キャプチャカードはHDMI経由でピュアな信号を受け取り、それをデジタル化してUSBやPCIeバス経由で配信ソフトに送ります。ゲーム機はあたかも通常のモニターが接続されたかのように認識するため、OS内部のプロセスには一切干渉しません。
一台のPCで配信を行う場合、CPUやGPUはゲームのレンダリングと配信用の動画圧縮という二重の作業を同時にこなす必要があります(ソフトウェアレンダリング)。これによりシステムリソースが圧迫され、ゲームプレイの安定性が損なわれます。
一方、外部キャプチャカードを使ったハードウェアキャプチャでは、ビデオカードからの信号がそのまま外部デバイスに複製されます。これにより、ゲームPCは配信のためのキャプチャやシーン生成、ピクセル処理から解放され、最大限のパフォーマンスを維持できます。
従来のソフトウェア配信では、システムが3Dグラフィックの描画と同時に動画圧縮も処理しなければなりません。ストリーム開始前には、2025年版・ゲーミング向けおすすめグラフィックボードの選び方などの解説を参考に、十分な処理能力を確保しておくことが重要です。

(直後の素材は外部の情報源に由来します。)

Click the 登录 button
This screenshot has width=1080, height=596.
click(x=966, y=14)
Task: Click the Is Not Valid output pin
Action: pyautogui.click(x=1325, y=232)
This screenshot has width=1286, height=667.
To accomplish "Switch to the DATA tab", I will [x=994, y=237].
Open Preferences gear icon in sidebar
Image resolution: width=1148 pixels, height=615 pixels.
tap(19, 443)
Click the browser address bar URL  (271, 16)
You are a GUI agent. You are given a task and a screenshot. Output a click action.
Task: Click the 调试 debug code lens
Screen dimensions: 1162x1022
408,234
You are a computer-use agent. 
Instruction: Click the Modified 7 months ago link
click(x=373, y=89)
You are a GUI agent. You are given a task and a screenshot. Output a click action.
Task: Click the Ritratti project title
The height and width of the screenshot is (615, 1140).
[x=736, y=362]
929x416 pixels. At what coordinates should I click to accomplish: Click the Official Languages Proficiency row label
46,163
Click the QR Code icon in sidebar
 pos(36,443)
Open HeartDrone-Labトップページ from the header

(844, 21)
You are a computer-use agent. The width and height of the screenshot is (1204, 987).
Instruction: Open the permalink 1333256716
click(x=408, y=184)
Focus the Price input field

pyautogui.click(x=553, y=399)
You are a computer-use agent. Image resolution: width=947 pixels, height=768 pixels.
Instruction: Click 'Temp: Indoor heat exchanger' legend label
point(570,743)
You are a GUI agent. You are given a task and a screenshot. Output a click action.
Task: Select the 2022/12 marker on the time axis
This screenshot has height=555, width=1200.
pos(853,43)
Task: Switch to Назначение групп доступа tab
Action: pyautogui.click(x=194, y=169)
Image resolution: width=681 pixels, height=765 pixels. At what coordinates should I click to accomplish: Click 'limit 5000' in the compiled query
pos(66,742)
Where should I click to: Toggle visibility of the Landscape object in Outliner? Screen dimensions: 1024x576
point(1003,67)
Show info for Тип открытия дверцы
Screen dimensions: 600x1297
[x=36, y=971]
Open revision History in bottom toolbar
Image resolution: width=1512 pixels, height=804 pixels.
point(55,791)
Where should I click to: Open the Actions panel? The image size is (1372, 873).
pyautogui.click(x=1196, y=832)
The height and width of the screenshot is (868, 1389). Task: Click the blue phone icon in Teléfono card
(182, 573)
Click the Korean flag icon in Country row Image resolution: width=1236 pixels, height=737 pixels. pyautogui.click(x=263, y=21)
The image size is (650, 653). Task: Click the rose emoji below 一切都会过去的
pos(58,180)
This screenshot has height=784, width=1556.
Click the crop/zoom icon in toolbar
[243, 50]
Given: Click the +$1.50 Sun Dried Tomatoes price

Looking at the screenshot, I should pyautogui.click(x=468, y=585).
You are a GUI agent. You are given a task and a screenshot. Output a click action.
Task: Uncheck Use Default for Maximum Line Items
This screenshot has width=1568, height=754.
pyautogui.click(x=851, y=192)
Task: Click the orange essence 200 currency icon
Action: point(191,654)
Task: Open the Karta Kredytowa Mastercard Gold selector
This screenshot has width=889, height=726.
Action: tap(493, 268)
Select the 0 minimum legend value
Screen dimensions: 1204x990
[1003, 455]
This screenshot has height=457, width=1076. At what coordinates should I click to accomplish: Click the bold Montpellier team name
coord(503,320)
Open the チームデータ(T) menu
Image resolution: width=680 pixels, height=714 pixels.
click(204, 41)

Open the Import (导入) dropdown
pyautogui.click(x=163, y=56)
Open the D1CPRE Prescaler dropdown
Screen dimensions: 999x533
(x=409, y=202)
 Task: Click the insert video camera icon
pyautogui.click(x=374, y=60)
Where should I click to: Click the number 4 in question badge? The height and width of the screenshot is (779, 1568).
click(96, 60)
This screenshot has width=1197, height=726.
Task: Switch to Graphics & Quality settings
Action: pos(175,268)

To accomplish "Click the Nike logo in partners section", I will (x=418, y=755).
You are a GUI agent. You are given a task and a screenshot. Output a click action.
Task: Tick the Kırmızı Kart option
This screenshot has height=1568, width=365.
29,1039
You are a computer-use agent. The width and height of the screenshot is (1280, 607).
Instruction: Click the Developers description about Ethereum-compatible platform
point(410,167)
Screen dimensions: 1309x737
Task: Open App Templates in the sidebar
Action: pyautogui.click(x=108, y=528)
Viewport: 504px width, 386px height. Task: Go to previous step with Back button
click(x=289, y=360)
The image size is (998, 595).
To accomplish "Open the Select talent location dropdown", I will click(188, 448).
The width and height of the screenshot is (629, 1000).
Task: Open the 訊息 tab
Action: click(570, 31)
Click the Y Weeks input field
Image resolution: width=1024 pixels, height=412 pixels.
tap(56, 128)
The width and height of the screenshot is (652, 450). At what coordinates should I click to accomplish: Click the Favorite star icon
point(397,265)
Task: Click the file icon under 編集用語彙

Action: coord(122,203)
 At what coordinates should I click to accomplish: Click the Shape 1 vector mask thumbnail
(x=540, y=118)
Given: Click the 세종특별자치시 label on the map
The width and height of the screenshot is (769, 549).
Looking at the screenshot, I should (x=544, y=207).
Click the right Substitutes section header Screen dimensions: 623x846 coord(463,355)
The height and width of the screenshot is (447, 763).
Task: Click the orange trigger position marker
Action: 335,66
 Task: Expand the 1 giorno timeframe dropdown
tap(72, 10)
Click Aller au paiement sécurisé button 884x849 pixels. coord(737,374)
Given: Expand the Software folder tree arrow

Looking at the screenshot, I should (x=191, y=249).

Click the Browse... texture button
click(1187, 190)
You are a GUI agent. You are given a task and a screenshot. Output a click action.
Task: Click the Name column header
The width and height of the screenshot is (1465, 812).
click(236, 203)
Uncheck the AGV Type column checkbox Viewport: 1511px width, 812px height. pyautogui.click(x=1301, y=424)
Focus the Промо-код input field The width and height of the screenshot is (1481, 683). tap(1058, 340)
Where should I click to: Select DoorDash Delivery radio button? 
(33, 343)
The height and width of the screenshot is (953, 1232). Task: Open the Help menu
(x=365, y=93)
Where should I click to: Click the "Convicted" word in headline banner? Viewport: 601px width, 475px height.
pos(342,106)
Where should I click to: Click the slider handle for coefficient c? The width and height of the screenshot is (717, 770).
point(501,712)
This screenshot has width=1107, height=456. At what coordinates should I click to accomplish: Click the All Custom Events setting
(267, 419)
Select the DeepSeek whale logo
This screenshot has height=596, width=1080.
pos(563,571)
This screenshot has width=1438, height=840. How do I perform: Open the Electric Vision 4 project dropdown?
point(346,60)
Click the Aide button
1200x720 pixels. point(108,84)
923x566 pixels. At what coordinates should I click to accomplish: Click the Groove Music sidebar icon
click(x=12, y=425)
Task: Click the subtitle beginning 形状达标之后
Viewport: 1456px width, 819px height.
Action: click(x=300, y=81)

OBSなどの配信ソフトはどうしてもシステムリソースを消費します。その結果、フレームレートの低下やマイクロスタッター、入力遅延(インプットラグ)が発生しやすくなります。特に競技性の高いゲームでは、こうしたパフォーマンス低下は致命的です。
また、ゲーム自体の最適化が不十分な場合は、高性能パーツであっても理想的な映像品質が保証されません。そのため、映像設定やビットレートを下げるなどの妥協が必要になることもあります。
キャプチャカードの導入により、負荷分散の仕組み自体が変わります。デバイスはHDMI経由で信号をOSが処理する前に取得し、自身で映像をデジタル化するため、CPUやGPUはルーチンワークから解放されます。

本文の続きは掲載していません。